Treating Brain Cancer with Heat Therapy Using a Novel Noninvasive Microwave Applicator
Heat cancer therapy (HT) involves increasing tumor temperatures to 40-44°C and is a potent radiosensitizer for the treatment of solid tumors, including brain cancer. Current strategies to heat deep-seated targets in the brain are primarily invasive, and existing HT applicators do not have the appropriate frequency, geometry, and number of sources to focus at depth. This study presents a numerical and experimental investigation of a novel 915 MHz annular phased-array applicator with 72 antennas designed to target brain tumors using focused microwave heating.
The proposed applicator consists of 3 rings of 24 dipole antennas (30 × 6 mm^2) enclosed in a cylindrical frame with 26 cm diameter and 13 cm length. The applicator includes a water compartment (bolus) placed between the head and the antennas for microwave energy coupling and cooling of superficial tissues. The antenna array configuration was optimized in COMSOL Multiphysics® using realistic head anatomical models that include skin, fat, skull, cerebrospinal fluid (CSF), and brain tissues. The RF Module was used to simulate the specific absorption rate (SAR, W/kg), which was then used as a heat source in the Bioheat Transfer (BT) interface. The water in the bolus circulates at a controlled temperature (23°C), so we computed the fluid flow using the Laminar Flow (LF) interface. The physics coupling is given by RF→BT↔LF. The Optimization Module was also used to optimize the applicator input power so that the temperature in a 2-cm diameter target was within 40-44°C, while keeping healthy tissues below 42°C. Tissue properties were based on the IT’IS Database V3.4 with added temperature-dependent blood perfusion that increase 1.5 (2.5)-fold at 45°C in the tumor (healthy brain) tissues. For the experimental investigation, we used cylindrical head phantoms with brain dielectric-mimicking properties. A cross-shaped array of catheters was inserted in the phantoms to facilitate temperature and electric field measurements, which were compared with MR thermometry scans. The antenna focus was characterized by the 50% SAR isovolume (SAR50).

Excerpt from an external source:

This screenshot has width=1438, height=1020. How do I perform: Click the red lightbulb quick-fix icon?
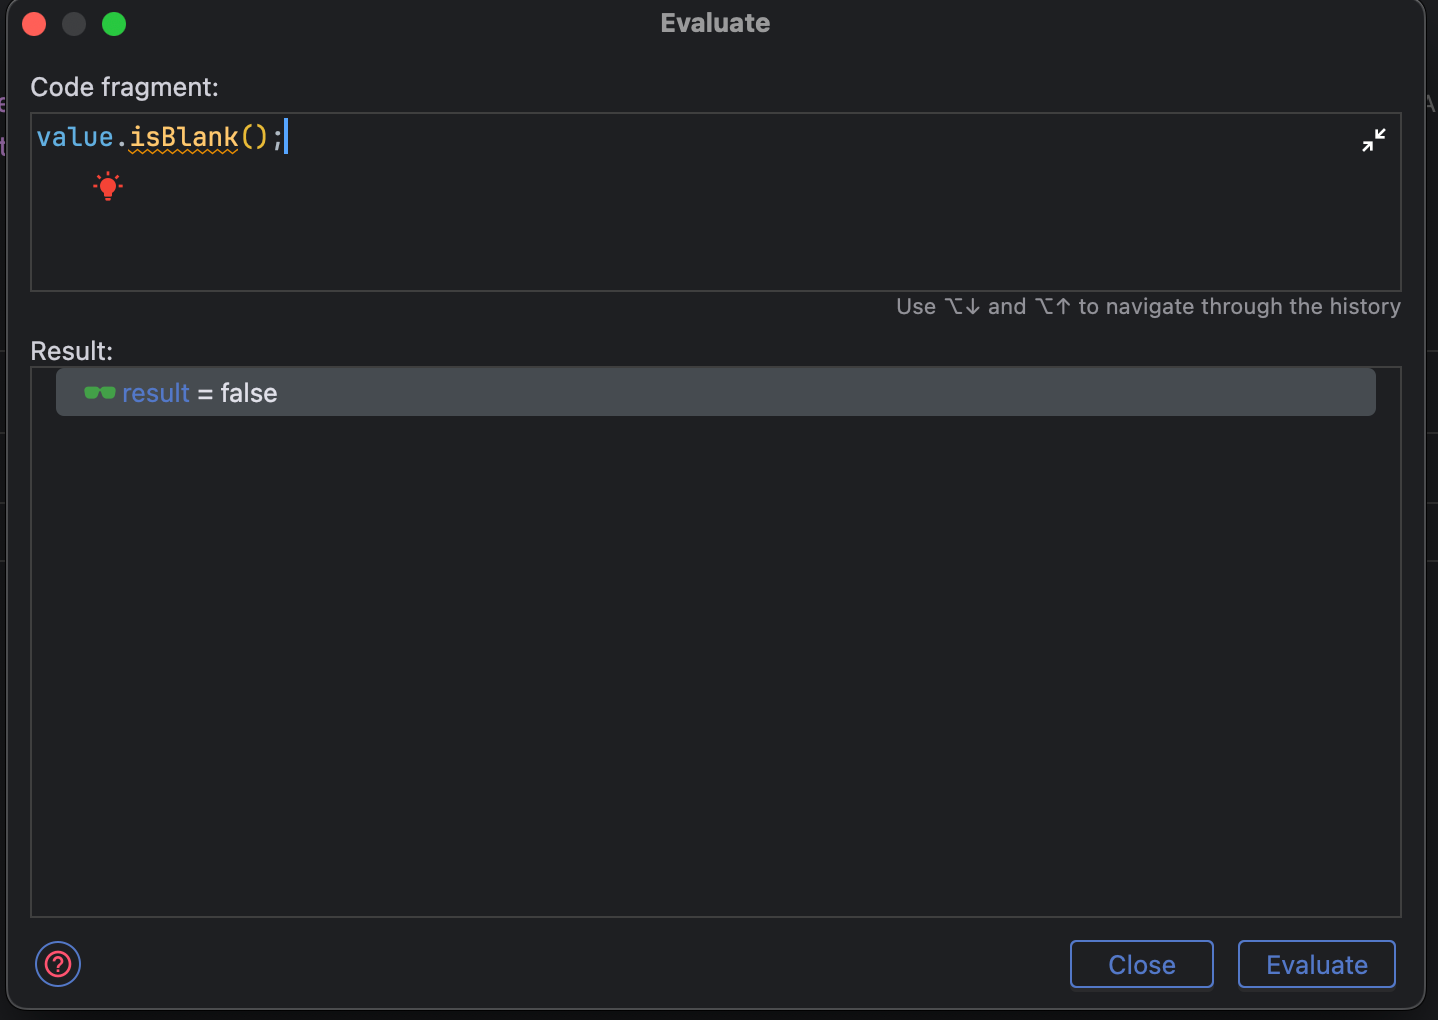[x=108, y=186]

Using the center of the phantom as the target, simulations predicted a SAR50 focus of 3.4×1.4×1.5 cm^3 with an ellipsoid shape. For the same antenna settings, MR images confirmed the size and position of the central focus (4.0×1.5×1.5 cm^3). Simulations prove that the focal volume can be centered anywhere within the skull and shifted laterally to cover larger tumor volumes. Similarly, the head phantoms also confirmed reliable and predictable focus steering. Heating of realistic tumor models to a minimum of 40°C is demonstrated via simulations, while sparing healthy tissue due to its high blood perfusion. Enhanced power deposition was observed near larger CSF pockets, but natural convection diffused the extra heating.
The feasibility of heating small targets in a head phantom using a novel microwave brain applicator is demonstrated with experiments and numerical simulations. By providing a dedicated noninvasive HT brain applicator, adjuvant HT will likely significantly increase clinical outcomes of radiation (RT) treatments, as it has in many other HT+RT clinical trials.